**WORK TO BE COMPLETED**
From the top of the records below down to the line containing "You are a computer-use agent. The height", reproduce every line exactly.

[Pixel coordinate grounding data]
------------

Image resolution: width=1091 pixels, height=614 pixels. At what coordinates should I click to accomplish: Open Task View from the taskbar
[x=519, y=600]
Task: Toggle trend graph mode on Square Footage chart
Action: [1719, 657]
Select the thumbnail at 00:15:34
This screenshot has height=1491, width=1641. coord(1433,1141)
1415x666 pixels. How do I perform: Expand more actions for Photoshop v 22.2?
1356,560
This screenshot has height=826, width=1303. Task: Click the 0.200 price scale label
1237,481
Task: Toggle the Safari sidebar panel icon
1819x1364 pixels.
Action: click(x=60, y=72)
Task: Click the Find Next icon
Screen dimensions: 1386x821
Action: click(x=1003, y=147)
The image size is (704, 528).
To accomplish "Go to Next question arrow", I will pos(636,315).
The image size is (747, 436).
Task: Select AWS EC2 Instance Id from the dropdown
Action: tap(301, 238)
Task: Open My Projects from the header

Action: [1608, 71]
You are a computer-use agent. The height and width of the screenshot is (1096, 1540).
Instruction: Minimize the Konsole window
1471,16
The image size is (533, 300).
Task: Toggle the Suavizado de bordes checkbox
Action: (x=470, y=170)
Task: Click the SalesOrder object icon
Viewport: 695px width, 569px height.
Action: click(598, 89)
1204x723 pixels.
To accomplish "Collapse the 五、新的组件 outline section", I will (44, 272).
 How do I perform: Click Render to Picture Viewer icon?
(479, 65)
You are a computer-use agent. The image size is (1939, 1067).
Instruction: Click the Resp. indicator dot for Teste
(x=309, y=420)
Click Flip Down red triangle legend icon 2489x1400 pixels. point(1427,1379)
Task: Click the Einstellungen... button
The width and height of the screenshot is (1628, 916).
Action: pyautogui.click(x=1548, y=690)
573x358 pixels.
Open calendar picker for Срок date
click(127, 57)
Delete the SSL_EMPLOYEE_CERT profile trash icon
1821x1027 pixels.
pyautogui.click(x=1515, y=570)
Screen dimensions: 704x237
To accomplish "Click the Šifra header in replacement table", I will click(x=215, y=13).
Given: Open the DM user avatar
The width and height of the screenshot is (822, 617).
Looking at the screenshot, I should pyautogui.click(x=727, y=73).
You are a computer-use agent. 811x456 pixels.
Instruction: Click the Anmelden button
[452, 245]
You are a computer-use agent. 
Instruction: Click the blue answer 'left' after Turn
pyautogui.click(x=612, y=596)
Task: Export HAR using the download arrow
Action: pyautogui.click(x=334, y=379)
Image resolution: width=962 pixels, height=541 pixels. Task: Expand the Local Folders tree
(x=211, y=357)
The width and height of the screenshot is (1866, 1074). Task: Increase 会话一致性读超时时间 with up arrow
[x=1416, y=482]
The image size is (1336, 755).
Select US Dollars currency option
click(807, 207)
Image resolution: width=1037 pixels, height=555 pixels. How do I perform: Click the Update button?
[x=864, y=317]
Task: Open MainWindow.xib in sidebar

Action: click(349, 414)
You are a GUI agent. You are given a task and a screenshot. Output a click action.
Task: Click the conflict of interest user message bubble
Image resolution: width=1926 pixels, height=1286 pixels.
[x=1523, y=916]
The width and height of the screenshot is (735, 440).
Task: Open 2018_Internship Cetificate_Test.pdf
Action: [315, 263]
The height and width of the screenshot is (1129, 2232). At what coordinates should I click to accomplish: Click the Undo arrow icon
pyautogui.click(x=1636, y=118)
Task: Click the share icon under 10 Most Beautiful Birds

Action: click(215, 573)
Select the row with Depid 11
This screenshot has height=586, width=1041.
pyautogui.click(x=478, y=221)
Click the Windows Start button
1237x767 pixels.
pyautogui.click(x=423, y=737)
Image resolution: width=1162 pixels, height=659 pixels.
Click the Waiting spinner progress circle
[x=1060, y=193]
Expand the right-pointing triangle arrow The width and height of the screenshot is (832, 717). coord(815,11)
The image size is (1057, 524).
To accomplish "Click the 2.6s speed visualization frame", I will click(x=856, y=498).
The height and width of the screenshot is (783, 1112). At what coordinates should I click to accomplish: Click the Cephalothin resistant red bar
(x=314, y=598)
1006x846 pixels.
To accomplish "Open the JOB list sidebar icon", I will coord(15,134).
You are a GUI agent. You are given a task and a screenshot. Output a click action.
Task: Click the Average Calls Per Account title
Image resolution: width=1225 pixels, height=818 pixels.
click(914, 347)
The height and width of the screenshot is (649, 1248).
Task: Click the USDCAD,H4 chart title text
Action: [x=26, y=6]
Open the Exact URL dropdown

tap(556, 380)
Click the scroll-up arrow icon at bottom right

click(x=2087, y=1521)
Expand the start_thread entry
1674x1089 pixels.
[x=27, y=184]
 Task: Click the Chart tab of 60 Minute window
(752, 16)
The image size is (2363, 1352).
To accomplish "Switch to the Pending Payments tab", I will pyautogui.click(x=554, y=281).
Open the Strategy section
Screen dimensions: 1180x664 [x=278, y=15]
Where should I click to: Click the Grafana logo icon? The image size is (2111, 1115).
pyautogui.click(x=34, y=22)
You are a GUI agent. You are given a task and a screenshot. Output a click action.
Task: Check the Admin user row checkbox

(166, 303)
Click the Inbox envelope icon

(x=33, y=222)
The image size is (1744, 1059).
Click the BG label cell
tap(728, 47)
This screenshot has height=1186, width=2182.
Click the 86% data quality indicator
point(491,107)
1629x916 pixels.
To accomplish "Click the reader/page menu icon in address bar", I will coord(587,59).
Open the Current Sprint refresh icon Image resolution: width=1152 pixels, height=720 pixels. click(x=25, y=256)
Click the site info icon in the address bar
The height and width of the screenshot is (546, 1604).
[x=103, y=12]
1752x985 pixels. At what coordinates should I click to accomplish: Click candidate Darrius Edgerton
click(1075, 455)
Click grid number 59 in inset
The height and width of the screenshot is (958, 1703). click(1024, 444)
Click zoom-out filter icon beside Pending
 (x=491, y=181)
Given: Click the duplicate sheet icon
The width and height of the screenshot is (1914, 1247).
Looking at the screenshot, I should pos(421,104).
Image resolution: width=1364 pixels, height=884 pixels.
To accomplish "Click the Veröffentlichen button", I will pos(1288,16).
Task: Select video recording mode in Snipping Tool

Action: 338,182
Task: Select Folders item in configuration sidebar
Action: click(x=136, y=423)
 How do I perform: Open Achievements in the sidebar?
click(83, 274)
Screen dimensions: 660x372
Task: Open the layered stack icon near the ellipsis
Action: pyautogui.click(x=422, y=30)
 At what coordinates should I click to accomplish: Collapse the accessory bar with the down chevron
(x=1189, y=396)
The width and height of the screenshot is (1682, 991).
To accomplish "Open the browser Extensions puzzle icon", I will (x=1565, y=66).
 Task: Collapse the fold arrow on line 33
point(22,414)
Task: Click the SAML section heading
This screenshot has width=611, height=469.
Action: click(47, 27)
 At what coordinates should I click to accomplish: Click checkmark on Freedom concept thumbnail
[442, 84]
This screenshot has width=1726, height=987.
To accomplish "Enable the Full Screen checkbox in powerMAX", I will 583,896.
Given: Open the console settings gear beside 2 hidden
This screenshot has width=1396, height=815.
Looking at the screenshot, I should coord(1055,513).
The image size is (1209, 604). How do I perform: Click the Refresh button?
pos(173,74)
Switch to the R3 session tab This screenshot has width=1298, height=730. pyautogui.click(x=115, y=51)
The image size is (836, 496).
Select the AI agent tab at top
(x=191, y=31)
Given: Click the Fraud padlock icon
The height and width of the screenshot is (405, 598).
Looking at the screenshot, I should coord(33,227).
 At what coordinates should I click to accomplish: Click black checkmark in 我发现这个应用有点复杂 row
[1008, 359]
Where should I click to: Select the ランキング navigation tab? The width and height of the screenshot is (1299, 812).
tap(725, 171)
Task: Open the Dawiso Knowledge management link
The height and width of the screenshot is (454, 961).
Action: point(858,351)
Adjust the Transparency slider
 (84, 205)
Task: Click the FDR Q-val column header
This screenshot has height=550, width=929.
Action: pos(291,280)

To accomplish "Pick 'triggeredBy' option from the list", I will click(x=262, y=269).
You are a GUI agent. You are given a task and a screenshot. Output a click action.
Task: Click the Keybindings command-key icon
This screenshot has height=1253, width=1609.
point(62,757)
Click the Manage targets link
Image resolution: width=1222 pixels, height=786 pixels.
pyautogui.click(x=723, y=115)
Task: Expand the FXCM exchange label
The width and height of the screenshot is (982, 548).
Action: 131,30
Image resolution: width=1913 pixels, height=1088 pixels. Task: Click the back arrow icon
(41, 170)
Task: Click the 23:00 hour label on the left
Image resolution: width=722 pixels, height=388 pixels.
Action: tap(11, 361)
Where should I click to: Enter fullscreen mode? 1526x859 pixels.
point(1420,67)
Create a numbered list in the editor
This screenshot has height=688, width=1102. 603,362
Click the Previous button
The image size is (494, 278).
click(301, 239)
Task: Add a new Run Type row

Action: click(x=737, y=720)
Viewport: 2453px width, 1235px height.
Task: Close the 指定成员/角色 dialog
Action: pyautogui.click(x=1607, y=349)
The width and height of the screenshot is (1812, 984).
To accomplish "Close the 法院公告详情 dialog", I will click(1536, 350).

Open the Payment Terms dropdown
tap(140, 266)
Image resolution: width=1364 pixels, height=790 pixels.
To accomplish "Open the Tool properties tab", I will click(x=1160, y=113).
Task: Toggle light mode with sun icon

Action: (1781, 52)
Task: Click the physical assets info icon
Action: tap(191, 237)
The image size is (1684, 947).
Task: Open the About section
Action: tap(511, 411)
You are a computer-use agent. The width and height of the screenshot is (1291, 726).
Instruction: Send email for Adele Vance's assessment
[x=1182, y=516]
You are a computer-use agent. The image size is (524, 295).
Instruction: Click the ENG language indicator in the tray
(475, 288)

------------

**TASK RESULT**
Image resolution: width=1091 pixels, height=614 pixels. At what coordinates should I click to accomplish: Open Task View from the taskbar
[x=519, y=600]
Task: Toggle trend graph mode on Square Footage chart
Action: [1719, 657]
Select the thumbnail at 00:15:34
This screenshot has height=1491, width=1641. coord(1433,1141)
1415x666 pixels. How do I perform: Expand more actions for Photoshop v 22.2?
1356,560
This screenshot has height=826, width=1303. Task: Click the 0.200 price scale label
1237,481
Task: Toggle the Safari sidebar panel icon
1819x1364 pixels.
Action: click(x=60, y=72)
Task: Click the Find Next icon
Screen dimensions: 1386x821
Action: click(x=1003, y=147)
The image size is (704, 528).
To accomplish "Go to Next question arrow", I will pos(636,315).
The image size is (747, 436).
Task: Select AWS EC2 Instance Id from the dropdown
Action: tap(301, 238)
Task: Open My Projects from the header

Action: [1608, 71]
You are a computer-use agent. The height and width of the screenshot is (1096, 1540).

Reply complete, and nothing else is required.